Me hubiera interesado más, sin embargo, una explicación del nacimiento del estilo gótico, no muy bien enfocado y menos bien desarrollado en este ensayo quizá demasiado técnico y erudito, y que se deja escapar lo fundamental. ¿De dónde proviene el estilo de las catedrales? ¿Del románico, como una culminación y florecimiento del mismo, o entra por la puerta oriental de Europa, desde las lejanías de Armenia? ¿Podemos, sí o no, establecer una relación entre San Bernardo y los templarios, entre la presencia de estos en Jerusalén y su retorno a España, pocos años después de realizar sus investigaciones en los sótanos del templo de Salomón, como sostienen los entendidos en esta clase de misterios? ¿Es “gótico” nada más y nada menos que “art got” o sea “argot” o arte secreto? Y si esto no es más que pura fantasía, a menudo interesada en deformar el mensaje y el origen, ¿dónde está el “nacimiento del gótico”, como se pregunta Georges Duby, pero sin contestar a su propia pregunta? Porque las invenciones, suposiciones y falsas argumentaciones en relación con el misterioso origen del arte más cristiano de todos los tiempos son ya legión. Estilo bárbaro, pues, ya que vinculado necesariamente con las invasiones germánicas y que desembocan, una vez convertidas y civilizadas, en las maravillas, tan sutiles, fervorosas y constantes en su secretum, de la catedral, a la que el joven Goethe creía alemana de origen y que, en el fondo, fue obra de San Bernardo. Pero, ¿cómo? Ya que el santo francés no era arquitecto. La inspiración pudo venir desde otro nivel, pero los especialistas no estarían de acuerdo con una tesis así. Lo malo es que tampoco ellos tienen una clave satisfactoria.

Tengo también ante los ojos algunos libros de Régine Pernoud, la gran especialista francesa, autora de una historia de Abelardo y Heloísa (editada hace algunos años por Espasa-Calpe en la colección Austral), y de un ensayo más reciente sobre Las luces de la Edad Media, título muy logrado, ya que opone la auténtica luz de una cultura religiosa, creadora de todas nuestras modernidades, a aquel falso “siglo de las luces” que acabó con casi todas las libertades de expresión, en el sentido auténtico de las cosas, quiero decir cristiano, y supo sustituir la evolución por la revolución, cosa mala de por sí, y la Bastilla por la guillotina y más tarde por el gulag y sus mortíferos derivados. Sabemos hoy hasta qué punto fue falsa la denominación de oscurantismo que los discípulos del payaso más elocuente de la literatura de todos los tiempos que fue el señor Voltaire, dieron a la Edad Media. Dice Régine Pernoud (en una entrevista que otorga a Isabella Rauti, publicada por Il Secolo, de Roma, el pasado 19 de diciembre: “El concepto de oscurantismo me parece perfectamente ridículo cuando se suele aplicar a la Edad Media exclusivamente, y luego generalizado a toda la época. Me parece, al contrario, perfecto cuando se aplica a la época de Galileo (1564-1642). Todos dicen, hablando de Galileo y de aquel período, que se trata de la Edad Media, cuando, en realidad, nos encontramos en pleno siglo XVII. Y es éste, precisamente, el oscurantismo.”

Datos para localizar objetivos visibles:
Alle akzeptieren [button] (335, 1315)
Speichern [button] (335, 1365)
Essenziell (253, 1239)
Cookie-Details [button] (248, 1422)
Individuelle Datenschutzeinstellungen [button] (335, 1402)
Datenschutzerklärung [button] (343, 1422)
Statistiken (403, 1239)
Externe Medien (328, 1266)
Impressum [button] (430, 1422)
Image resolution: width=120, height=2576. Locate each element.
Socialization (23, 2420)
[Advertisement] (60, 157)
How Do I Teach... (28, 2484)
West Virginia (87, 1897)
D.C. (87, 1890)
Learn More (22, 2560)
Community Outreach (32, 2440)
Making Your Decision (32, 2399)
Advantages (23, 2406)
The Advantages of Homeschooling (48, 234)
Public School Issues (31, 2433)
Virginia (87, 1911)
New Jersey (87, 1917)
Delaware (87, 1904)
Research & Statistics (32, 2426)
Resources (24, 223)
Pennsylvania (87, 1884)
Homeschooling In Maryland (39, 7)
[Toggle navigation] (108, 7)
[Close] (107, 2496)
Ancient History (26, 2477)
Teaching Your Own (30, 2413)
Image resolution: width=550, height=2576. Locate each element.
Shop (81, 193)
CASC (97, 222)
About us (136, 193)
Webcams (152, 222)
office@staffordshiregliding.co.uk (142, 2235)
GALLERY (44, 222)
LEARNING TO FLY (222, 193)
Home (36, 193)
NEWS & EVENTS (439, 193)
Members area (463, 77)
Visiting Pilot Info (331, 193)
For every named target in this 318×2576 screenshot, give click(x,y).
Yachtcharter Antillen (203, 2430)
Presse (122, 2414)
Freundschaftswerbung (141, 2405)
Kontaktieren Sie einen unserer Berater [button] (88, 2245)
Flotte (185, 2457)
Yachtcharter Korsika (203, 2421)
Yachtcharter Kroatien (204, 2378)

• _INSTRUCCIÓN A_:
Indica si cada afirmación concuerda con el texto sobre el gótico y la Edad Media, respondiendo sí o no y citando literalmente las palabras que lo deciden: (i) Georges Duby responde a su propia pregunta sobre el nacimiento del gótico; (ii) el joven Goethe creía que la catedral era de origen alemán; (iii) Régine Pernoud considera adecuado aplicar el concepto de oscurantismo a la época de Galileo.
• _INSTRUCCIÓN B_:
Según el texto sobre el gótico y la Edad Media, ¿en qué colección editó Espasa-Calpe la historia de Abelardo y Heloísa de Régine Pernoud?
• _INSTRUCCIÓN C_:
Prosigue el texto sobre el gótico y la Edad Media a partir de su última oración.
Los registros proceden de una fuente distinta a la del documento.

• _RESPUESTA A_:
(i) No: "como se pregunta Georges Duby, pero sin contestar a su propia pregunta".
(ii) Sí: "a la que el joven Goethe creía alemana de origen".
(iii) Sí: "Me parece, al contrario, perfecto cuando se aplica a la época de Galileo (1564-1642)".

• _RESPUESTA B_:
En la colección Austral.

• _RESPUESTA C_:
Y si, por encima, la Edad Media no está en medio de nada, ya que duró más de mil años y que, como dice Régine Pernoud, dio lugar al desarrollo de una verdadera revolución industrial, es preciso invertir los términos y hablar de una edad oscura europea relacionada directamente con los pocos siglos del Renacimiento, cuyos monumentos arquitectónicos aparecen hoy cada vez más como enormes tumbas imitando el estilo de otra época, y definir a la mal llamada Edad Media como el milenio de las luces. Sobre todo para un cristiano sería normal proceder a una operación así, puesto que el milenio medieval fue la época del mejor desenvolvimiento y progreso de una civilización de los santos, dentro de la cual todos los valores cristianos se esforzaron en moldear al ser humano según el modelo divino que estaba en su base. La espléndida imagen creada por San Agustín, la de “Ciudad de Dios”, es lo que mejor define el esfuerzo de la Edad Media, edad perfecta situada, sí, entre dos épocas que serían las fronteras de la larga intervención de dios en los asuntos de la Tierra, su Resurrección contemplada como despedida y su futuro retorno considerado como final del humanismo.


Vintila Horia, en El Alcázar (fecha desconocida)


viernes, 21 de septiembre de 2007

Los feos despojos del estructuralismo


Fue el estructuralismo uno de los inventos más feos del último determinismo decimonónico. El que haya aparecido después de la Segunda Guerra Mundial no le quita la desastrosa actualidad, pero lo coloca en su sitio de subversiva eternidad histórica, entre los vampiros materialistas que han sobrevivido, si es que un vampiro puede ser un auténtico superviviente, a la catástrofe de los ismos pasados de rosca y de moda. Vivimos, pues, de vampirismos, sombras vivas y muertas al mismo tiempo, de los errores del siglo pasado, y el materialismo dialéctico es una de ellas. Y era imposible que el comunismo, después de haber fracasado en sus bodas con el freudismo, con el existencialismo agnóstico, con el formalismo, etcétera, en su intento desesperado de aferrarse a algo en su agonía, no intentara casarse con el estructuralismo también, de la misma manera que hoy, viudo otra vez, intenta seducir al ecologismo. El fin del idilio es previsible.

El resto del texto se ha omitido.